The slick curve of the mountaintop allows for little purchase, lacking the neat little holes and jagged edges common among its kind. Even with the threat of falling hovering over her shoulder blades, she wanders at the smooth cliff face and wonders how it curved outwards on all sides like a near-perfect sphere. There’s no distinct line, but Freya knows—like all dying animals do—that she is balanced on a precipice and losing time. A high, keening whine reverberates through her mind and fear skitters up her spine. In front of her there is oily, black obsidian—an unwelcome surprise. Behind her, a thin layer of moss and grit coats the ground. Slowly, she slides a foot back towards the safety of the silvered moss coating the ground. As she feels the blessed resistance of the moss beneath her, she lets out a shuddering exhale. Heart still racing, giddiness starts to creep through her veins, fizzy and more than welcome.

An explosive shriek sounds behind her as a crow bursts through the treetops, swooping past her for some unseen prey.
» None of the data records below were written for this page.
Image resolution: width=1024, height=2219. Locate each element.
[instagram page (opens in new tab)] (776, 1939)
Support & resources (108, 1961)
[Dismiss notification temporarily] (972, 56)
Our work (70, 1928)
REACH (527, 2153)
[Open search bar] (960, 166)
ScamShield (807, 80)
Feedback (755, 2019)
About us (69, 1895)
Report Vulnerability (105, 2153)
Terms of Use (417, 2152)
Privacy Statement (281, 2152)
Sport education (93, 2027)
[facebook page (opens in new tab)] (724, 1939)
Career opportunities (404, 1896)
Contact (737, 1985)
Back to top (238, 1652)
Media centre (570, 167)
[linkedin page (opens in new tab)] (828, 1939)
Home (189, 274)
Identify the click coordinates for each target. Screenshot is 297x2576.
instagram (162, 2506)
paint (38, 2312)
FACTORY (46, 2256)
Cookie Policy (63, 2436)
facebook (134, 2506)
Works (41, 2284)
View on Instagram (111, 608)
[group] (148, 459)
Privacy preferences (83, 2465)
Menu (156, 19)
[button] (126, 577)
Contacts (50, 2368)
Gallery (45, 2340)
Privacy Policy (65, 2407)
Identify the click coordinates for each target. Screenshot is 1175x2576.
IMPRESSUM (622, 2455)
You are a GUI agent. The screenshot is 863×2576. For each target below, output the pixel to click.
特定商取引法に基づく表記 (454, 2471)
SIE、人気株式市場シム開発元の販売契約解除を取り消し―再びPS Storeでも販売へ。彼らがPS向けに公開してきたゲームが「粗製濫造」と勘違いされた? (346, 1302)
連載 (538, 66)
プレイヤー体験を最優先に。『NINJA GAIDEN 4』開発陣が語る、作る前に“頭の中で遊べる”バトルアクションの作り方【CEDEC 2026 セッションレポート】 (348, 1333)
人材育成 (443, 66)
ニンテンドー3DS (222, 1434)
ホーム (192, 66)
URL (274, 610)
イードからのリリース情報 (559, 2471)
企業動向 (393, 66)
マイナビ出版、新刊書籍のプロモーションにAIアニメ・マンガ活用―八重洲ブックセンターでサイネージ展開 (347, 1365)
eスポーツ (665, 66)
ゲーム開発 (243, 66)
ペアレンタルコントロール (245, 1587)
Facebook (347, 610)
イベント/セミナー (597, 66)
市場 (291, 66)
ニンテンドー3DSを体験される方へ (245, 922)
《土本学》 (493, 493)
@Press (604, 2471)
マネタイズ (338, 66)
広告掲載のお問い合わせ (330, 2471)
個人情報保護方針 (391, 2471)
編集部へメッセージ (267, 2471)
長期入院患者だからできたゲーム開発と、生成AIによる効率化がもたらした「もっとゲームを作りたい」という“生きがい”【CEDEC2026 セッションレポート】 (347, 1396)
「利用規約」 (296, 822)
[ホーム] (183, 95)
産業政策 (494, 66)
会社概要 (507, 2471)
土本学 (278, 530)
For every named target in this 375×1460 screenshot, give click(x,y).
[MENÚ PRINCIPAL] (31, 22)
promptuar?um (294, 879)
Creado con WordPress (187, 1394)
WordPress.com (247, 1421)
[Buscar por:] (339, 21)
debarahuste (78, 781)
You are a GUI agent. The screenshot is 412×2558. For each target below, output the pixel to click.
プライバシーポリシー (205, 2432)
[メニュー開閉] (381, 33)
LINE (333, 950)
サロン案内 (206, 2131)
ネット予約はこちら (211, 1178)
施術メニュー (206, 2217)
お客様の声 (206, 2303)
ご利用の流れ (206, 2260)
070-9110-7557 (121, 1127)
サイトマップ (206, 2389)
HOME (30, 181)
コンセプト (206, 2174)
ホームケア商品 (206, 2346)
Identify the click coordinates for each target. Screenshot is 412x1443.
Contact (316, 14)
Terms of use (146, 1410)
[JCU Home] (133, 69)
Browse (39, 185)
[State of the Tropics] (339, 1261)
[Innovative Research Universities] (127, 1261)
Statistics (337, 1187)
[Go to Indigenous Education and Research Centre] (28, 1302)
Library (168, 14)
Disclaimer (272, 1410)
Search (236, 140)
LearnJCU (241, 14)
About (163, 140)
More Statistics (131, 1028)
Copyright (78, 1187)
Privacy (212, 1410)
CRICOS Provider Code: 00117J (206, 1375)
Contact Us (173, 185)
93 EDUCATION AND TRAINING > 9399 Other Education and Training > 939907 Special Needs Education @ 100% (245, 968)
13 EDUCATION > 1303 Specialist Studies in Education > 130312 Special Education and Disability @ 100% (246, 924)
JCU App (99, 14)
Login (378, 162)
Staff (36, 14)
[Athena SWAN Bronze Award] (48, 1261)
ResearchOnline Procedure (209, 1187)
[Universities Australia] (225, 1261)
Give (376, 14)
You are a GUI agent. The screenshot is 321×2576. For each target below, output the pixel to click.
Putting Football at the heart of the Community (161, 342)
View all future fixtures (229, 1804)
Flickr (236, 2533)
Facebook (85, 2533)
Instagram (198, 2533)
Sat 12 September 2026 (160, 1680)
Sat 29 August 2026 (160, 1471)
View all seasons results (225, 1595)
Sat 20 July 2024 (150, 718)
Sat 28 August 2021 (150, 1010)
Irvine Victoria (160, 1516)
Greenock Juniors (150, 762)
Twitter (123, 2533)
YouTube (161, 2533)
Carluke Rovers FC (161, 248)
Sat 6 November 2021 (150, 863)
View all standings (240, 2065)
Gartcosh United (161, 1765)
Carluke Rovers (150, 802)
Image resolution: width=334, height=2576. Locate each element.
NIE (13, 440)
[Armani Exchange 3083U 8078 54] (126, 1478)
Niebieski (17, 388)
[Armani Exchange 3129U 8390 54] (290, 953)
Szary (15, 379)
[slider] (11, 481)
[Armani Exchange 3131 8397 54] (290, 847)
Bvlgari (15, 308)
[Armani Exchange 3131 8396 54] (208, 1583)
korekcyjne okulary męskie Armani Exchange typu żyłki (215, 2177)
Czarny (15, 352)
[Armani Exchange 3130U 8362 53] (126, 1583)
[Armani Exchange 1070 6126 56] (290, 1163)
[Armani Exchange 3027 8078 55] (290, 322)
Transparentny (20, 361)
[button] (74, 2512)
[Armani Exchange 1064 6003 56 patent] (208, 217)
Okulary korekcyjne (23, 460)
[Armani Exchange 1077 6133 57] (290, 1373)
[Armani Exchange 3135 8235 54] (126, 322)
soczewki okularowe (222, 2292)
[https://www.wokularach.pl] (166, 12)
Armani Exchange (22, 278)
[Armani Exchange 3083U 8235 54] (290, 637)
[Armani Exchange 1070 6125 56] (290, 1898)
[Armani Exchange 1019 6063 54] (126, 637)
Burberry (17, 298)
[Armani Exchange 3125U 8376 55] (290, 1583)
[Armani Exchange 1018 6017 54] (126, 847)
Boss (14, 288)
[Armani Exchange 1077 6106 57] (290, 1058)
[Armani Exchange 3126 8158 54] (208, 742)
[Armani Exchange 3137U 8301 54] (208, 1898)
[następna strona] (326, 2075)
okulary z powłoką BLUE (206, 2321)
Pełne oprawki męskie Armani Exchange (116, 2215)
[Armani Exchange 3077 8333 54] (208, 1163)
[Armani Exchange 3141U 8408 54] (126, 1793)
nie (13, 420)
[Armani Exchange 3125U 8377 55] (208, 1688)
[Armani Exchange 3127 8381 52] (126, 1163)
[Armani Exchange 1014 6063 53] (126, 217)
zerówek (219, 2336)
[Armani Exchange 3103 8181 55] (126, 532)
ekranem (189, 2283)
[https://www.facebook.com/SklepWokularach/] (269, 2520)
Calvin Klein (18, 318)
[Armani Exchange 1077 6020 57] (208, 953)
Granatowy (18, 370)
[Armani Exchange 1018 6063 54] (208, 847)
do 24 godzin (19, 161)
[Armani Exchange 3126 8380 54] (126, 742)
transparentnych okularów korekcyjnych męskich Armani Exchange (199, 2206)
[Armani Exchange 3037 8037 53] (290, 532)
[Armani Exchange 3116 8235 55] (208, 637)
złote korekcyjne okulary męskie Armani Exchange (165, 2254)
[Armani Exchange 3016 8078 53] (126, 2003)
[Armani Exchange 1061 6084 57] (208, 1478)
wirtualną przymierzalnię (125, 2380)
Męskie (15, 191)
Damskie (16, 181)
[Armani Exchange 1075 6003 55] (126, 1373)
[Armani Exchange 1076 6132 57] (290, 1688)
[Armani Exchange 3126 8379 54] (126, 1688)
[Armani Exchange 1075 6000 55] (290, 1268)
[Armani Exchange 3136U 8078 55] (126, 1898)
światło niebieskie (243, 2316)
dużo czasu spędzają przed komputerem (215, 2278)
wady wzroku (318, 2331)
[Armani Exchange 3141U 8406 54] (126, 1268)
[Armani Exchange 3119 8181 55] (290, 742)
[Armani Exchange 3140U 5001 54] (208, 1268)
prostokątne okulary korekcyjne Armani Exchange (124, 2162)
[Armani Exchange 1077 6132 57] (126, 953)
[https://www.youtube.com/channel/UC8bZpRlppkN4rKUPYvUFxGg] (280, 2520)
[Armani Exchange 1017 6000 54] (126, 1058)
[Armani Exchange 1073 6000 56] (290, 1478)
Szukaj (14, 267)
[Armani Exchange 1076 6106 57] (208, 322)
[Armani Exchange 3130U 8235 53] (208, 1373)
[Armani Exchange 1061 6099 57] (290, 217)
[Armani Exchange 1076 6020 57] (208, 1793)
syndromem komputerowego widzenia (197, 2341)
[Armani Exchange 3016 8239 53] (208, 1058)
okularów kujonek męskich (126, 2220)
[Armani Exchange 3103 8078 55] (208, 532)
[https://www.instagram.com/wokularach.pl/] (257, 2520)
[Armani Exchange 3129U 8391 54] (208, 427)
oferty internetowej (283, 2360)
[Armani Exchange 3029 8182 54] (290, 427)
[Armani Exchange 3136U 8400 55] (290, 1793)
She startles backward, choking on a gasp. Her left foot— the one anchored to the supporting grip of the moss—flies out behind her as she lands with a painful crack onto the damnably smooth obsidian. It happens slowly and all at once. Gravity’s hungry grip pulls her into a graceful arc down the curve of the mountain’s face. She twists, scrabbling for a grip on something—anything. A choked sob is ripped from her throat. She slips further down. One last desperate lunge towards safety leads to her smashing her chin. The first thing she registers is a deafening crunch and blurred vision. Then, pain—hot and electric—radiates from her jaw as the iron tang of blood floods her mouth.

With that, she falls.

Time slows, until it feels like she’s been plummeting for eons. The wind’s howl rushing past her becomes muted, dull. Her labored breaths drown out all other sounds and it is almost peaceful. Gaze tracing the deep black of what she’d thought was the mountaintop, she collects more details the further away she gets. This is the last thing she will ever see, so she will be gluttonous, devouring its image like a jealous lover.

A jagged fissure, to the left of where she slipped. The crack traces a lightning bolt down the protruding curve above two large, misshaped holes. Inky darkness peers out of them, and she imagines the depths watching her—bearing witness to her ending. Two smaller ones below them that are somewhat shattered. And teeth. Two rows of impossibly large, deep black teeth lining an open jaw, frozen mid-howl. Fear, animalistic and overwhelming, starts to flood her damaged nerves. Then, she lands in a painful heap on a slick palm, spine twisting, legs shattering, and shards of her body piercing itself. She doesn’t have the energy to grimace, much less the energy to shriek at the burning heat of her dying body. She looks up at the dead god, whose body is being reclaimed by the earth.

As her ragged gasps become fewer and far between, as her vision fills with swirling cosmos and a glittering promise of something her mind can’t fully hold just yet, as she stares down the remains of a once-great king, she can’t help but think that there is beauty in the unmaking of a god.